文化逍遥。

良質な文化の紹介。

2017年イギリス映画『北斎』

2018年05月18日 | 映画
 5/16(水)、千葉劇場にて。原題は『British Museum presents : Hosusai』。監督は、パトリシア・ウィートレイ。

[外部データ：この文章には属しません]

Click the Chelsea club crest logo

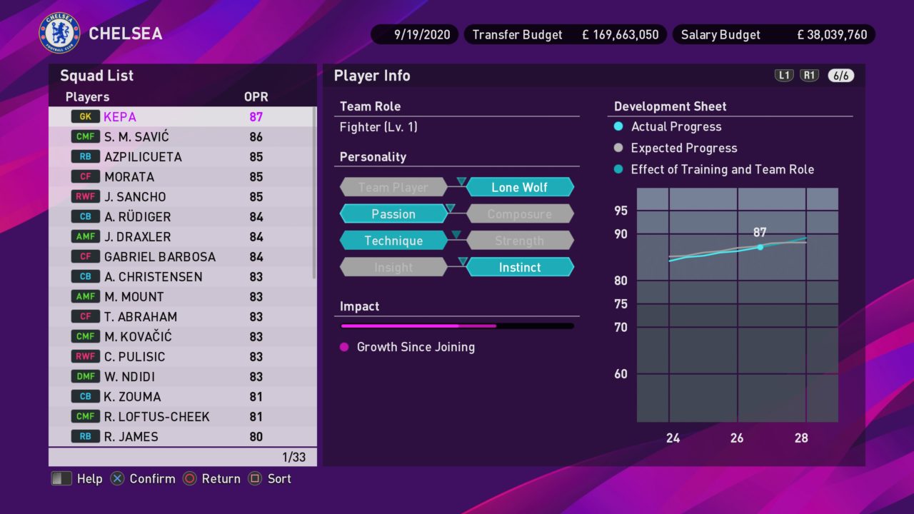(59, 34)
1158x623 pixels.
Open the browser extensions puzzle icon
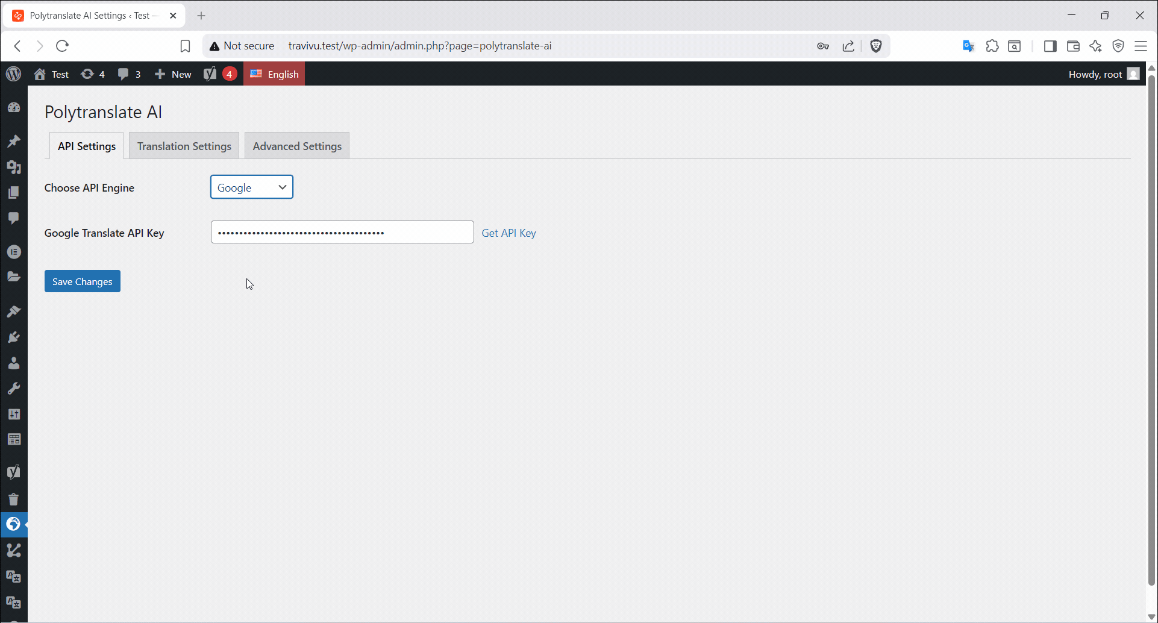992,45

 これは、大英博物館で開催された展覧会「Hokusai: Beyond the Great Wave」を通して専門家の解説や、日本の伝統的な信仰及び風習などを分かりやすく解説したドキュメンタリー映画。基本的には英語だが、出演している日本人の話は当然日本語になっている。
 葛飾北斎のことは、自分ではある程度の知識を持っているつもりだったが、知らないことも多かった、と感じた。それを海外の専門家からの話で知るとは恥じ入るばかりだ。特に、晩年の肉筆画のすばらしさや、日本では「赤富士」と言われている版画の初刷りが実はピンクに近い色で、夕焼けに染まる富士山ではなく朝日に浮かび上がる富士であり裾野に広がる樹海の朝の息吹までをも表現されている、という見解には目から鱗が落ちるように感じた。そして、それが蕎麦二杯分の値で江戸の当時は売られていたことなども初めて知った。古典落語の「時そば」などで、蕎麦に竹輪などのささやかな具の入ったものが一六文としている。なので、今の貨幣価値なら、葛飾北斎の版画一枚1000円しなかったことになる。当時は、襖の穴があいた所などに貼って、いわば補修材として利用されることも多かったとも聞いている。したがって、良い状態で現存するものは極めて少ない、ということになる。しかも、版画の場合、摺りを重ねると版木を換えることもあったらしく、色も変化していったらしい。芸術作品としての認識が薄く、制作者もそこまでは、気にしなかったのだろう。
 人は、金銭的価値でものの大切さを判断しやすく、悲しい事だが、足元にある宝を見失いがちだ。いずれにしろ、観ておいて良かった映画だった。